I’ve heard of people getting their identities stolen, but what I just experienced takes it to a whole other level. It was another Saturday night when I was watching the HBO show Euphoria alone at home, like I always do, when I realized that what was depicted on screen was basically my entire friggin’ life. Not counting all that sex, drugs, and general camaraderie between characters, of course.
I’m not much of a conspiracy theorist, but when presented with irrefutable evidence about the network co-opting my life, there’s no other conclusion I can make. Did they have a TV executive follow me around for the past decade, documenting all my movements, or have they been Truman-Showing me without my knowledge after installing hidden cameras everywhere? Because that’s the feeling I’m really getting watching this show, by myself in my basement apartment like every other night of the year, pounding back bottles of Monster Energy, because everyone else sucks.

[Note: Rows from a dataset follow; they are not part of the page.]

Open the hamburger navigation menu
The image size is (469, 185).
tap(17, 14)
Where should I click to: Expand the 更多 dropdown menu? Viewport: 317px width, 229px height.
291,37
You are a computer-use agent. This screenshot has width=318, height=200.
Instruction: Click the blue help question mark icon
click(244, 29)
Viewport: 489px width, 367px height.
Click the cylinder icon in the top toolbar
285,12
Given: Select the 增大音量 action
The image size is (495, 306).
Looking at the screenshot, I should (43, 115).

Sydney Sweeney, who plays Cassie Howard, looks and acts exactly like a girl I was hot and heavy with back in college. Her name was Polly, and she was the spitting image of this character, and more importantly, she had the same insatiable sex drive. At least she did when I fantasized about her in algebra class, as I was too chicken shit to ever approach her.
Then there’s Zendaya’s character, Rue, fighting her way through horrible addictions to opioids, fentanyl, and coke, which feels oddly familiar to my own history with substances that I can’t seem to control, like my compulsion for Red Bull, Rockstar, G Fuel, Ghost, Gorilla Mind, Bang, and the aforementioned Monster.

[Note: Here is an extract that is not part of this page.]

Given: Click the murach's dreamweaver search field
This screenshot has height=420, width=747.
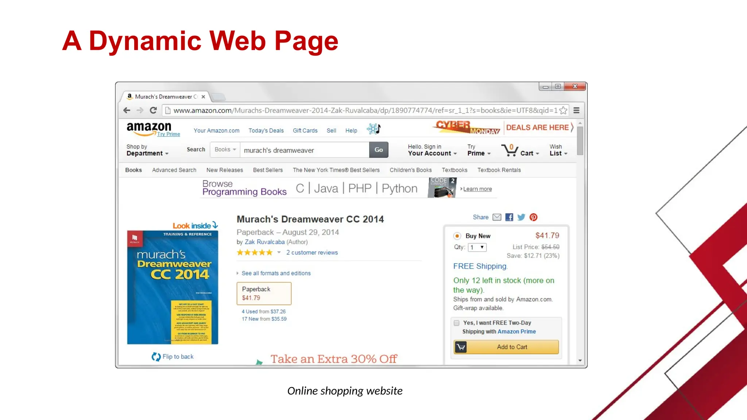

If that wasn’t bad enough, now I’m watching The Pitt, and yup, all my concerns were just validated because yet another HBO program is stealing from my life! It’s so plainly obvious that Noah Wyle’s Dr. Rabinavitch was based on me. Sure, I may not be as handsome or as medically informed, but I have logged an absurd number of hours in the ER thanks to chronic nosebleeds from all those tasty energy drinks.